> Description of the task: Pick up the essay below on Magnus Wallin's animations of skinned figures and continue writing it from its last sentence.
>> START Text provided
Throughout history, mankind has had a fascination with the mechanics of anatomy.- Kelly Gordon, Associate Curator Black Box Hirshhorn museum

Magnus Wallin’s short animations of skinned men, in both “ Exercise Parade” 2001 and “Anatomic Flop” 2003, are not only explorations of the mechanics of human anatomy, like Muybridge, but an exploration of the limits of the idea of anatomy and its meaning. Anatomy is stretched over the entirety of the video. Anatomy is seen in the video's method of animation, the machine that it projects, the wall that it is projected on and the projected beam of light. We must also consider the anatomy of the viewers (us, me, you, Magnus?...). Eye and brain are the anatomy of our conception to see video, and the exploration to reflex. To indicate these videos as just surreal or allegorical is to undermine the video, it would flatten it, providing it with too many predetermined contexts. These videos explore communication at its fundamental. Challenges to how and why we see and communicate(with one another or with work or with the artist through work) are evident in every aspect of the videos.

In “Anatomic Flop” skinned runners dash across a cross-country track suspended in ether, only to be sent/forced back to the starting line by a giant, winged hour glass. This narrative calls up surface ideas of Sisyphus. To view the work as a modern day retelling of the Sisyphus myth is too easy.

The perspective of the track changes as the “camera” pans over as a near bird's eye perspective. The vanishing point changes. Sometimes, we are looking up at the track or down on the track or away to the human horizon. We are asked to consider this very simple architectural structure from all angles. Wallin is showing us how he can dictate our view. By varying the view, he is showing us vast ranges of how we can understand. He surrenders his power as soon as he shows it. The track never separates from the bottom of the picture plane, which makes us aware of its window-like qualities, emphasizing our desire to enter the picture plane. However, we are blocked by its own otherness. Our entrance is purely psychological. He tests the viewer's anatomy, by having skinned men tossed and impacting the ground. I became very sensitive to the idea of being skinned and having all of my nerves exposed, heightening the indicated sensation of wet slapping of skinned muscle hitting rough clay or rubber ground. With each wet slap, I flinch, aware of my own anatomy.
>> END Text provided
>> START Stored rows
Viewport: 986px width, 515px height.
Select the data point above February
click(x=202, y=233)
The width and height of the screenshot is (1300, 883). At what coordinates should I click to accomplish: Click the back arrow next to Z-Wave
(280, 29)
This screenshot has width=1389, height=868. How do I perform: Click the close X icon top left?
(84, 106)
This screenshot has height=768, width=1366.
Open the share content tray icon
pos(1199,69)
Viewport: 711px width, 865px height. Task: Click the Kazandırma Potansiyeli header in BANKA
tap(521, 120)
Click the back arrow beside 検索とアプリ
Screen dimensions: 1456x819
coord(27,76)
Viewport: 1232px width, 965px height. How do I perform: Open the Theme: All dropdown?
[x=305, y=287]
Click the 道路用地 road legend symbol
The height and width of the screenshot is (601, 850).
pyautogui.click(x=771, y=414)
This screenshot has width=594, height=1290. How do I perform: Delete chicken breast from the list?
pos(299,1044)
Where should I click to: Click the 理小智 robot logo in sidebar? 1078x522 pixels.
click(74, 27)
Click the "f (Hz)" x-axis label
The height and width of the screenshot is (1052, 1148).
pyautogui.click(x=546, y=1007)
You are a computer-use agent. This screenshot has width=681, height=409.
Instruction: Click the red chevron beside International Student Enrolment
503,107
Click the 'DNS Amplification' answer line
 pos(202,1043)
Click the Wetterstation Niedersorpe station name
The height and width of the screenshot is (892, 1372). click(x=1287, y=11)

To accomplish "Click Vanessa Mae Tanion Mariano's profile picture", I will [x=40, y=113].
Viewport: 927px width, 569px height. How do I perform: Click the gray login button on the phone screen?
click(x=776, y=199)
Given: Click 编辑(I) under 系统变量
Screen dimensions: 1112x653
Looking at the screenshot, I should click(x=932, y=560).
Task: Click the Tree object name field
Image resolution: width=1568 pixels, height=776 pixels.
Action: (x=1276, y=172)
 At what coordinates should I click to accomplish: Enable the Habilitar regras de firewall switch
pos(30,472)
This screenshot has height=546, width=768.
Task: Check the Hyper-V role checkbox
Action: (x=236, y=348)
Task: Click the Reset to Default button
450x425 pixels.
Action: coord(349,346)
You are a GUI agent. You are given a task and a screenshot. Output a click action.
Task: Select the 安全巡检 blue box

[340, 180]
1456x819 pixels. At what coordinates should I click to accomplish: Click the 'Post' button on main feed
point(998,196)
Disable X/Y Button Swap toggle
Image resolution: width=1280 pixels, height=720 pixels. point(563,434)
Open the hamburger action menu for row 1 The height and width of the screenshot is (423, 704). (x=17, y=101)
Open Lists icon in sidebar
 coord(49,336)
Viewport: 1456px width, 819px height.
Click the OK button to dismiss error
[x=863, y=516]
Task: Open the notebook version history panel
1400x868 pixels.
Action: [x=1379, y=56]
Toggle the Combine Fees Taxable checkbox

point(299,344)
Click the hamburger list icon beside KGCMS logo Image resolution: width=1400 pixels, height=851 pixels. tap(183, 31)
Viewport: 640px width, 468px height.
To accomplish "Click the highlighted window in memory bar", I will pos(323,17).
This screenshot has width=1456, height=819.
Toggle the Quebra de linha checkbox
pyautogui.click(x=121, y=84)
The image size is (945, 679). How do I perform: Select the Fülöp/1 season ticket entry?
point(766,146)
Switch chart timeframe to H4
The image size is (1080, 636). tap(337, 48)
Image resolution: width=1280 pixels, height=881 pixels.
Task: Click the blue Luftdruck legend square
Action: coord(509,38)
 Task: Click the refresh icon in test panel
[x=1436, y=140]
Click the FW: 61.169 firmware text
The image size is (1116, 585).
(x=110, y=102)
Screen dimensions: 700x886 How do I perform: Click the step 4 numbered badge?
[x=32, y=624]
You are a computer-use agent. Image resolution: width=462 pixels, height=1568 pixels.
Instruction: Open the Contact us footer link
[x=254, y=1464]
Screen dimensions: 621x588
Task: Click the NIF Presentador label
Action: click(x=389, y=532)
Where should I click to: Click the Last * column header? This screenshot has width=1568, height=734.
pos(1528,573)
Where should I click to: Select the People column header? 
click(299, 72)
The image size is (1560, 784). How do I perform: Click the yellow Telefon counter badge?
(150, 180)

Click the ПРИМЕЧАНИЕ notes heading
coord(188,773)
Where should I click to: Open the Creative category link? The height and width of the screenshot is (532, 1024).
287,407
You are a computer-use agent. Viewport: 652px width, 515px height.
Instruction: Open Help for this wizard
>> END Stored rows
> Output below:
In “Exercise Parade” 2001 the double/mirror image/projection is a dubious hallway going back into infinity, lit by florescent hall lights. A skeleton and a skinned man are leap frogging down the tunnel on the left, towards us. They stop periodically as pinballs, made of static, and roll down a hall, bouncing against walls. Finally, they stop when the picture plane is reached, impacting and showing us glimpses of some person/child/woman/man(?) hovering in the ball and disappearing. The skeleton is full of trauma each time a ball comes down either corridor (this is the only character that exists in both hallways simultaneously). It begins moaning and weeping, but only through sound as it is without musculature. The Skinned man always ignores Skeleton's trauma and has no sense of trauma. Wet, pitter patting sounds contrast clanking sounds as the two leap frog through infinity. The leap froggers can achieve what the static/pinball/childs/persons cannot. They can move from left picture hallway to right picture hallway.

As they move through, they stop coming towards us and start going away. How can this be? What is this logic? Why are the balls stopped at the picture plane, and not the leap froggers? What does this mean? Do the leap froggers get to leap frog across picture planes while the pinball does not? Why? The pinball seems to point out exactly where light and wall meet and where we fall short of entering the sequence/crisis/trauma. We are placed back into our bodies but with a lack of clarity of how we use these bodies in this place. Has viewership become traumatic? As the leapfroggers leap frog down the right hallway, a large snake with loud hissing sounds descends down the left hallway. (How odd that the snake does not enter through right hallway?) The giant snake reappears swallowing the image on the left and right. The swallowing image is accompanied by a loud hiss and scream which is startling, bringing my own anatomy back into play. The swallowing takes place from two perspectives, on the right and left. On the left, the snake comes towards us swallowing us, while on right the snake swallows away from us, towards the leap froggers. ( Are we seeing from the inside of the snake after we have been swallowed, or are we asked to be dead for one second and see the swallowing from the perspective of the snake.) This may be impossible, our physical response to the fear caused by the snake does not allow us to be dead and hence passive, but we are asked to assume the role of dead and the role of traumatized viewer at the same time. The snake eats all things, as a viewer does, consuming everything in the room as it consumes the picture.


Who was your favorite sculptor in the Uncertainty of Objects at the Hirshhorn?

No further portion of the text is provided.